The letter of Enoch Powell reminded me of a time in the 1960s when the Communist Party in Wolverhampton was championing a group of Asian residents who were having trouble finding housing. At a meeting, via a microphone and with the aid of a translator, they confronted Powell, their MP. He listened patiently, then strolled over and in perfect Urdu began to talk to them. I still remember the transformation. All smiles, they crowded around him, and the meeting sponsors faded away.

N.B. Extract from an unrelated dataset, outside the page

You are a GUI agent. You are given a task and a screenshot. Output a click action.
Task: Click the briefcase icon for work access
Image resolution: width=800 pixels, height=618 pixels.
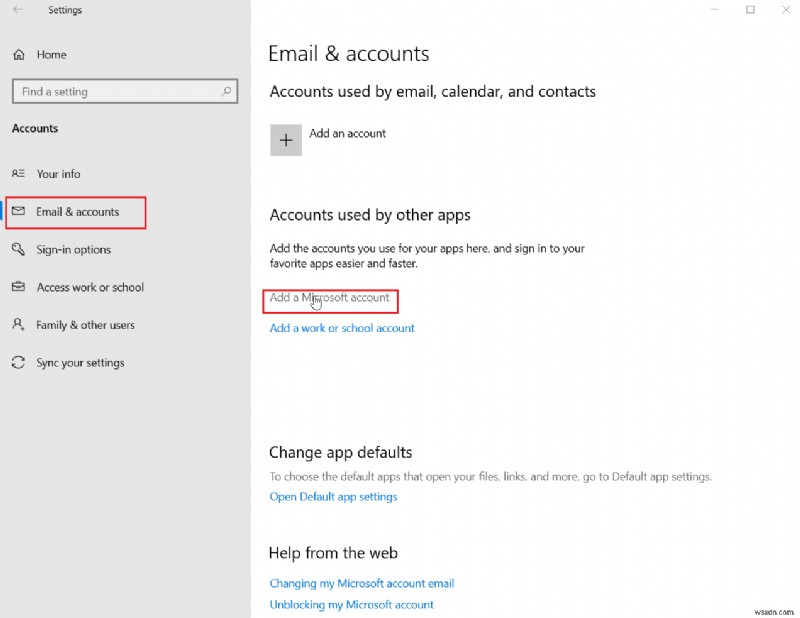pyautogui.click(x=18, y=287)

David Housden, Cambs, in The Times

The More Brutal?

If the video of a prisoner being burned to death displays “a level of brutality shocking even by the standards” of Islamic State, how should we describe the actions of the US and UK around the world? According to a 2012 joint report from the NYU and Stanford Univer­sity law schools on US drone strikes in Pakistan, “the missiles fired from drones kill or injure in several ways, including through incineration”. Similarly barbaric, in 2008 Sunday Times reported British forces were using Hellfire missiles in Afghanistan, creating “a pressure wave which sucks the air out of victims, shreds their internal organs and crushes their bodies”.

Ian Sinclair, London, in The Guardian

The world is rightly condemning the barbaric actions of ISIS. However, which national leaders have mourned all those beheaded under a dubious judicial system in Saudi Arabia?